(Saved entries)
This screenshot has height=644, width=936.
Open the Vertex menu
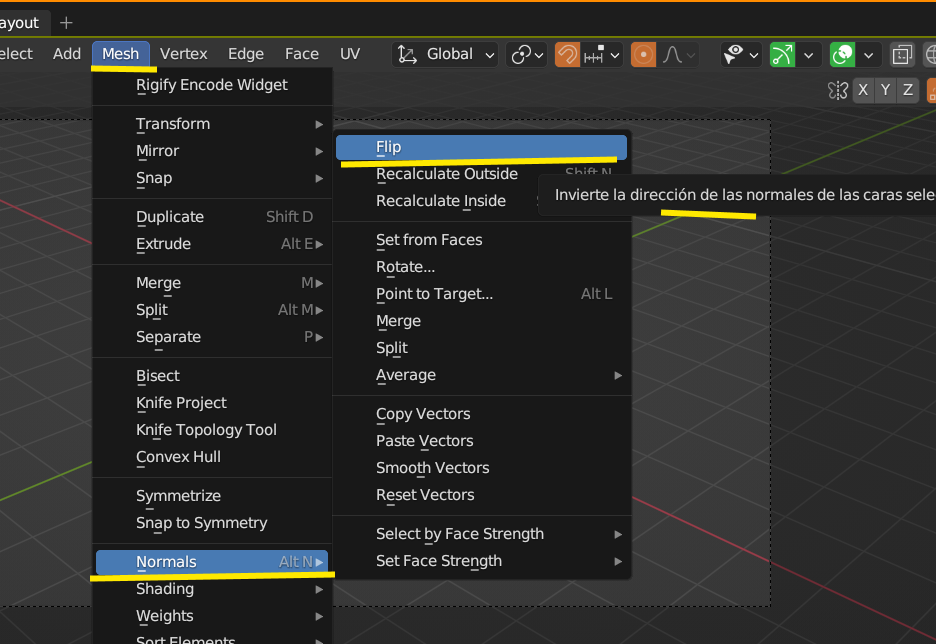184,54
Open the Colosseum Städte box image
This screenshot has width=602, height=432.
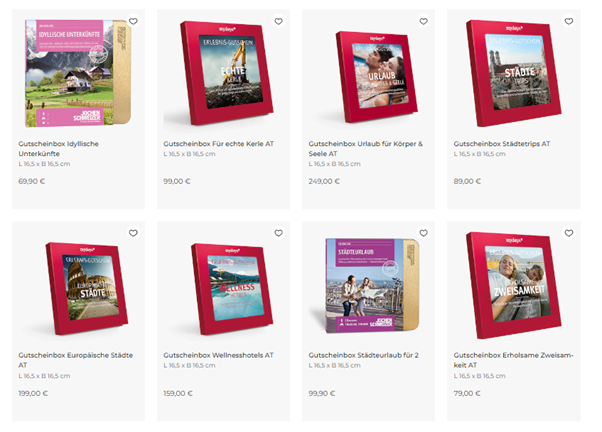(x=87, y=288)
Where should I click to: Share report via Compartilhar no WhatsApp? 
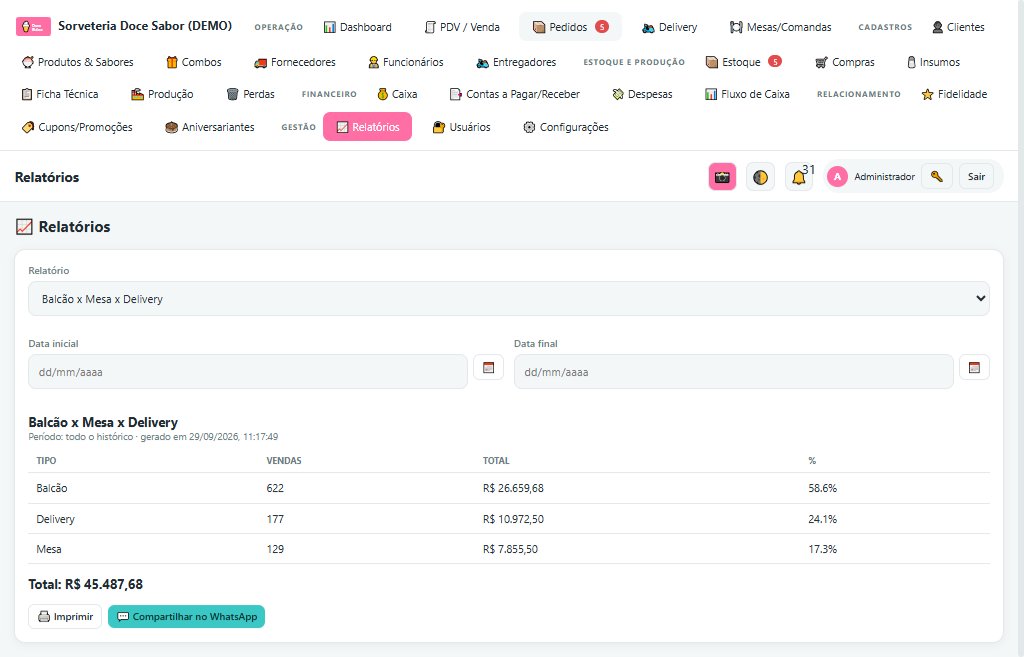pos(186,617)
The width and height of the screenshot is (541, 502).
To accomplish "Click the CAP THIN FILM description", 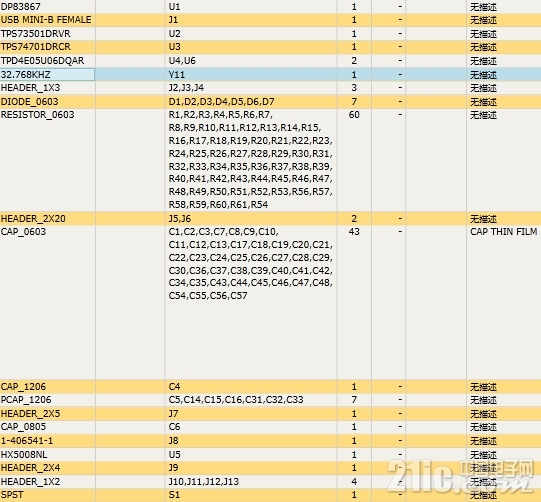I will (503, 232).
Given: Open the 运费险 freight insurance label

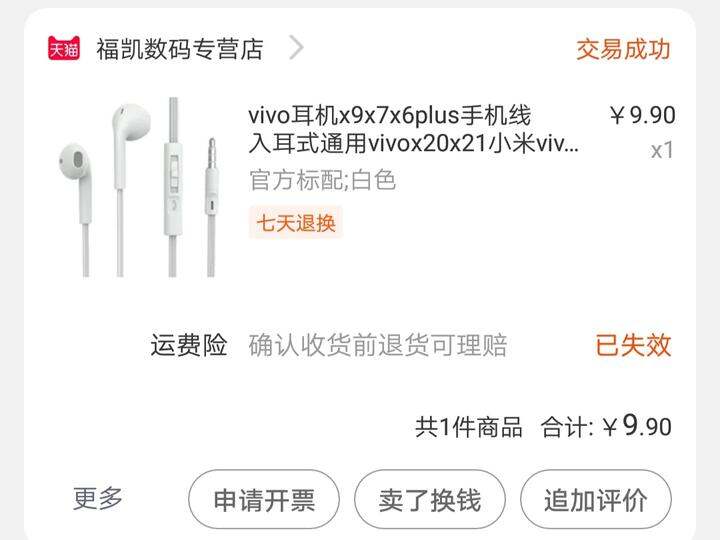Looking at the screenshot, I should pos(189,345).
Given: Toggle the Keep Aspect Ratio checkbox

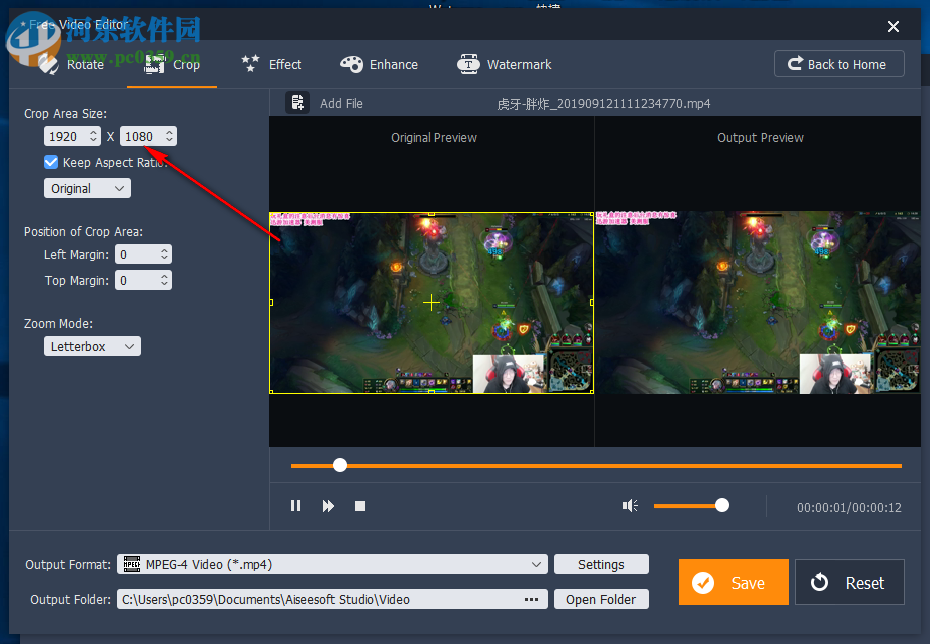Looking at the screenshot, I should [50, 162].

PROBLEM TO SOLVE: Repeat only what runs from the first line of the records above to the line with "The width and", both included, word for word, minus the pictures.

RESPONSE:
This screenshot has height=644, width=936.
Open the Vertex menu
184,54
Open the Colosseum Städte box image
This screenshot has width=602, height=432.
(x=87, y=288)
Where should I click to: Share report via Compartilhar no WhatsApp? 
pos(186,617)
The width and height of the screenshot is (541, 502).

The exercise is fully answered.